顔、肖像についての覚書
フィレンツェのウフィツィ美術館に所蔵されている、ヨハンネス・グンプ(Johannes Gumpp)による自画像(1646年、油彩/カンヴァス、88.5×89.0cm)。制作中の画家と、鏡に映った画家の横顔、カンヴァスに描かれた自画像の視線が交錯する独特の構図である。観る者の思考を、自画像の制作過程、自画像における自己・鏡像・肖像(自己イメージ)の関係へと誘う。画布の下の犬と、鏡のそばの猫がいがみあっており、犬は忠誠を示す動物であり、また画布には画家の署名を記した紙片がかけられていることから、鏡像に対する肖像の優位が表されているとも言われる(1)。それぞれの像の優劣の問題は置いておくとしても、ここから喚起される、どこに自己は存在するのか、自分の顔とは何であるか、という問いは、自己・鏡像・肖像の三者の眼差しが形作る完結した三角形の中をさまよい続けることになる。
草花の描写に優れた画家、ニコラ・ファン・ハウブラーケンによる、《花輪の中の自画像(?)》(1720年頃、油彩/カンヴァス、136.0×99.0cm、ウフィツィ美術館)。この絵は画家の自画像であるという説とともに、友人であるフランス人画家フランソワ・リヴィエールとふざけ合って描いた作品であるとも言われている(2)。色彩豊かな花々に飾られた布地の破れ目からだまし絵的に顔を覗かせている。この裂け目が、肖像画の作為性や、絵画のイリュージョン性を露呈させているとも言えるかもしれない。画面を台無しにしながらも、控えめなモデルの表情が妙に印象に残る。
ジャン=リュック・ナンシーは、肖像を「不在者の現前であり、不在における現前」であるとして、これまで考えられてきたような単なる再現表象ではないと主張している(4)。つまり、肖像画はモデルの同定のための道具ではない。そのような肖像の捉え方は、レヴィナスの「顔」の捉え方に通じるところがあるだろうか。
不在者の現前としての肖像、人物ではない顔、「見られる」ことのない顔と聞いて真っ先に思い浮かぶのが、かつてグイド・レーニの作とみなされていた≪ベアトリーチェ・チェンチの肖像≫で、意味作用の文脈、こちらの思考・眼差しを絶えずすり抜けて、逃れ去っていくような強烈な不在の印象。現在では、グイド・レーニの作品ではなく、またこの絵のモデルもベアトリーチェ・チェンチではないという見方が有力であり、その来歴の曖昧さや匿名性がまたこのような印象を強めているのかもしれない。

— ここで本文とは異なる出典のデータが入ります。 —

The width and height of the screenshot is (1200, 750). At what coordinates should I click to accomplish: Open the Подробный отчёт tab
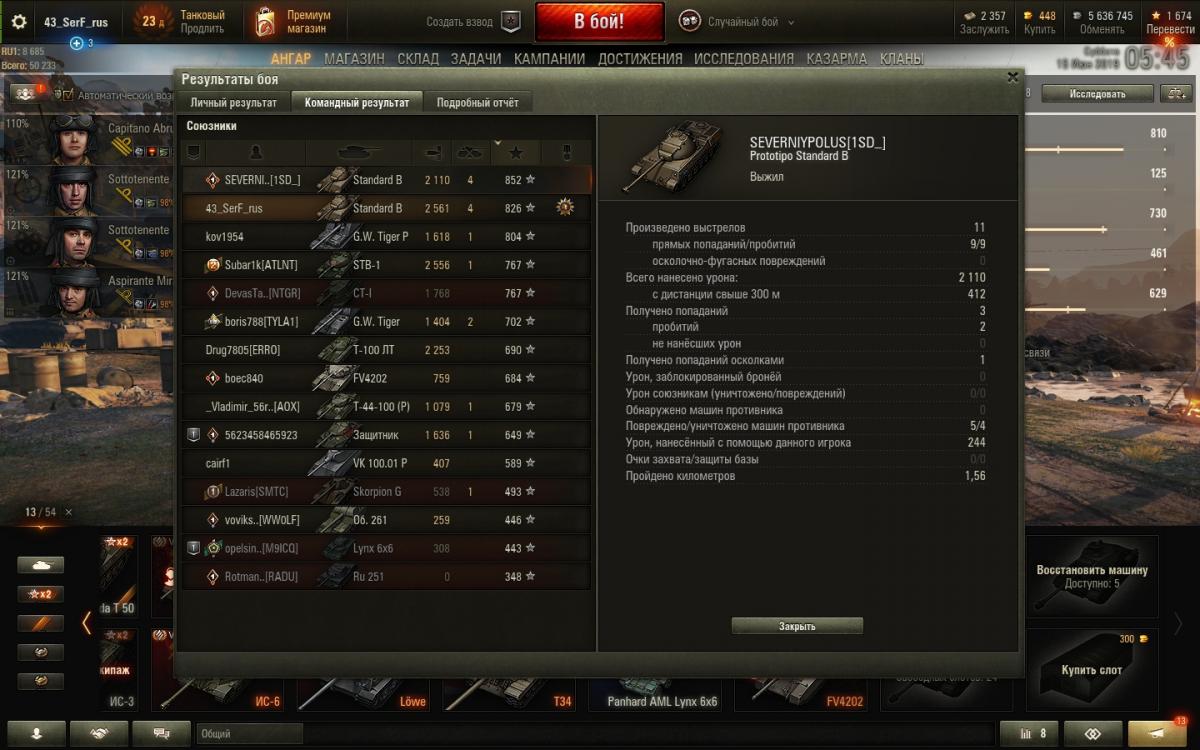pos(478,103)
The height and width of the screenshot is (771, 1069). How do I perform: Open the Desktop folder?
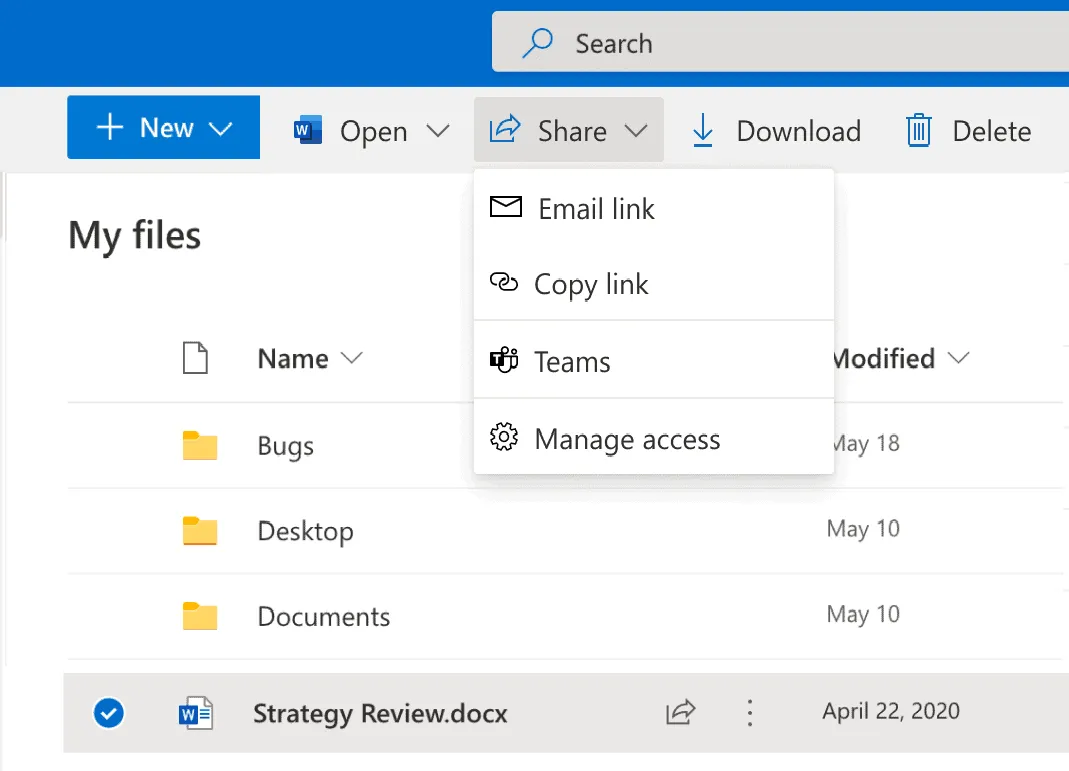click(x=306, y=531)
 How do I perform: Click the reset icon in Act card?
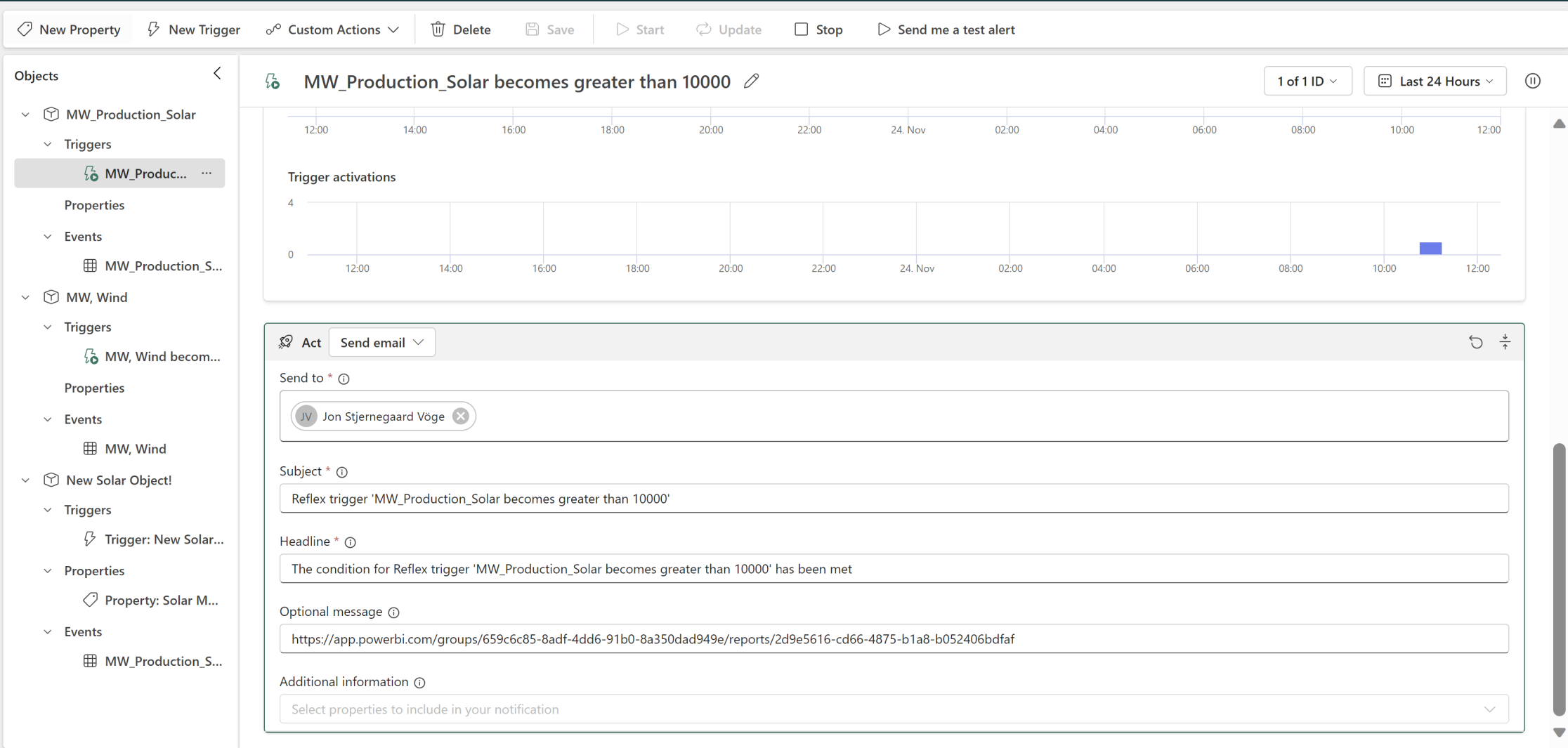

鷲田清和は『顔の現象学』において、顔面と仮面を対立させようとする捉え方に対して、表面の顔の向こう側にある、ありのままの顔、素顔というものは存在するのか、という問いを提出しているが、この顔面と仮面の対立という考えが明瞭に表れているのが、ボードレールの詩「仮面」である。ボードレールはこの詩を、同時代のフランスの彫刻家エルネスト・クリストフの作品(1876年、大理石、オルセー美術館)に捧げている。ボードレールの詩の初出は1859年らしいが、おそらくエルネストは同様の主題の作品を繰り返し制作していたのだろうと思われる。
岡田温司『肖像のエニグマ』によれば、その仮想的な対立は18世紀に生まれたもので、ピコ・デッラ・ミランドラの『人間の尊厳について』、カスティリオーネの『宮廷人』が証言するところによると、ルネサンス期の宮廷では、むしろ「さりげなさ」という仮面を装うことが理想的な振る舞いであり、変幻自在のカメレオンであることが人間の理想的なあり方とされていると指摘している(3)。そこで思い出すのはリルケの『マルテの手記』の中の、人びとの顔を観察した場面である。
レンブラントが自身の父を描いたドローイング。かなり失礼な言い方になるが、先のリルケの長年使い古した顔についての記述を読んで、真っ先に思い当たったのがこれだった。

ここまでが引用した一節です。